Simone de Beauvoir, escritora, filósofa existencialista, precursora de la revolución sexual del siglo XX y 'líder' del feminismo de la igualdad, fue feminista antes incluso de pensar sobre ello. Prácticó el poliamor, ese que está ahora tan de moda, antes de que se acuñara ese término, y tuvo una relación más duradera y signiticativa de lo que muchos de nosotros podremos decir nunca junto al también filósofo Jean Paul Sartre.

 

Todas se lo debemos

 

Lo gritó Elisabeth Badinter, su discípula, en su entierro: “Mujeres, ¡se lo debéis todo!”. Ciertamente, todas le debemos mucho. Porque fue feminista antes siquiera de que se pensase sobre ello. Antes incluso de que ella se parase a pensar sobre ello. Simone sabía que nada la hacía distinta por ser mujer, que su pensamiento no se había condicionado por ello, y gracias a ella muchas otras pudieron comprenderlo. Su enseñanza fue que la mujer podía hacer, como ser libre que era, todo lo que le diera la gana. “Que nada nos limite, que nada nos defina, que nada nos sujete. Que la libertad sea nuestra propia sustancia”, dijo.

 

Cambio de destino

 

Y sin embargo, su vida no estuvo siempre encaminada a ser un icono de la lucha feminista, de la igualdad. Ni siquiera tendría que haber sido la gran pensadora y escritora que fue si se hubiera limitado a cumplir el destino que la sociedad le reservaba: el de madre y esposa. Nació en París en 1908, en cuna burguesa, y aunque su padre siempre quiso que estudiara, la cultura en una mujer solo tenía sentido como complemento. Una filigrana más en el decorado del jarrón. Posiblemente, ni le hubieran permitido ir a la Sorbona de no haber estado de vacas flacas en ese momento.

 

Amor necesario

 

En la Universidad conoció al que sería su compañero de por vida, de una forma única: Jean-Paul Sartre. Con él podía hablar y discutir, era la única persona que había conocido que pasaba incluso más tiempo pensando que ella.
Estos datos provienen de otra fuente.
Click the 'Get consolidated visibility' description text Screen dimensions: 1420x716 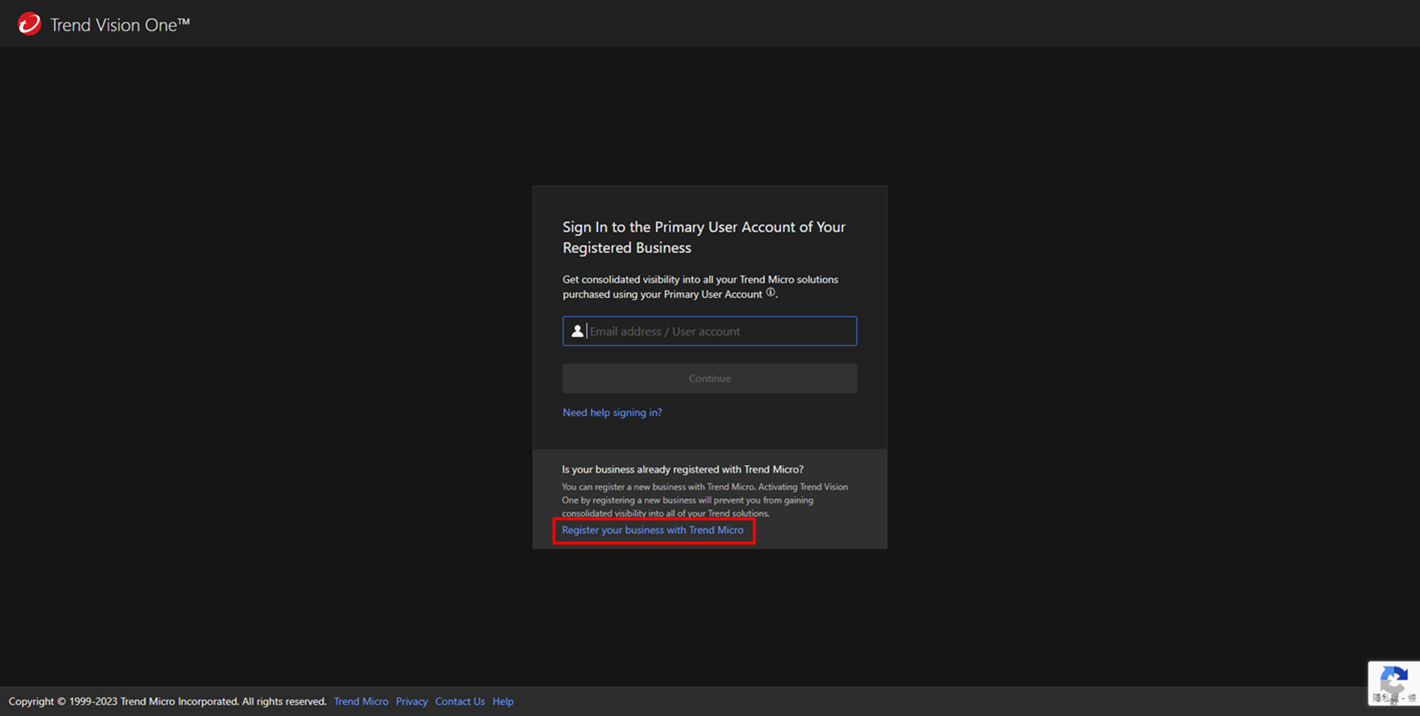pyautogui.click(x=700, y=279)
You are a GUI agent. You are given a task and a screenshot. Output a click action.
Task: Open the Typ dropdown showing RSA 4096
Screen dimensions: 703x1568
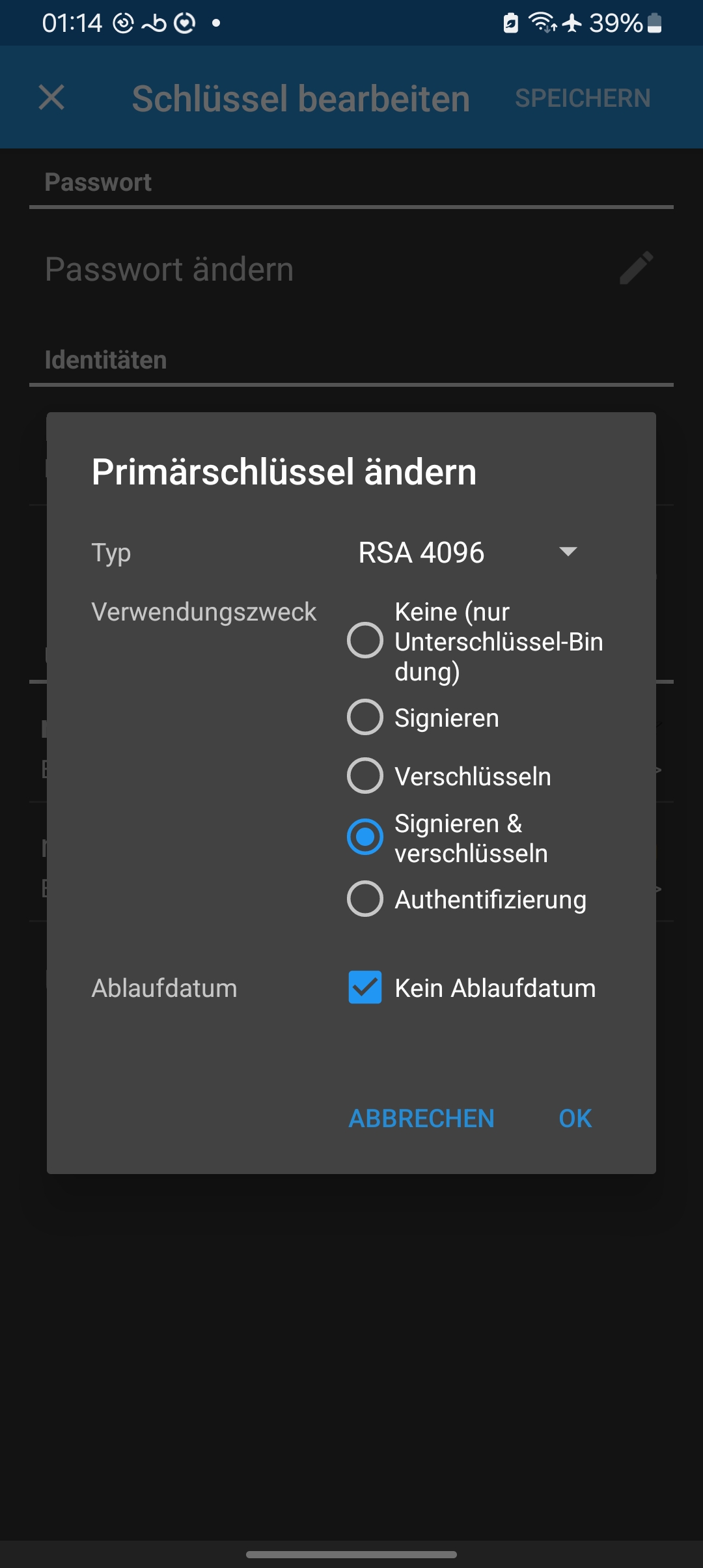coord(421,552)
Se fascinaron mutuamente: “Éramos de la misma especie, y nuestra unión duraría tanto como nosotros”, escribiría De Beauvoir. El documental No se nace mujer lo explica de la forma más sublime: “Estuvieron juntos hasta el final sin vivir juntos. Amaron a otros sin dejar de amarse”. Lo prometieron y lo cumplieron: siempre fueron fieles al amor que sentían, siempre volvieron el uno al otro, se contaron todo, se comprendieron. Y no vivieron bajo el mismo techo en los 51 años que permanecieron unidos. Ellos lo llamaron “el amor necesario” frente a los “amores contingentes”.

 

Libertad, tesoro de pocos

Entre éstos otros amores hubo amigos en común, alumnas. Incluso compartieron amantes contingentes en varios momentos. El escritor Nelson Algren lo fue también, y con él vivió un romance apasionado, totalmente dichoso. Estaba enamorada por completo, como se puede leer en las más de 300 cartas que le envió y, no obstante, “no podía dejar a Sartre, la escritura y Francia”, le escribió.

 

La libertad le era indispensable, pero su práctica no está al alcance de cualquiera. Como tampoco oír la verdad: la de la mujer como eterna secundaria, la de la prostitución, la del amor libre o el aborto, hasta la de la menstruación: ¡la innombrable! Y, ay, cómo nos gustan las mujeres que resultan ‘incómodas’.

 

Su obra

 

El segundo sexo (1949) es una obra necesaria. Analizó la situación de género desde la biología, la psicología, la antropología, las relaciones... Incitó a la mujer a liberarse de los yugos impuestos por la sociedad. A la historia ha pasado su frase "No se nace mujer. Se llega a serlo" que critica precisamente que la idea de la mujer no es (o no tiene por qué ser) real, sino que es una construcción cultural (una mujer es presumida, descarada o sumisa, servicial, cariñosa y delicada, maternal, etc.)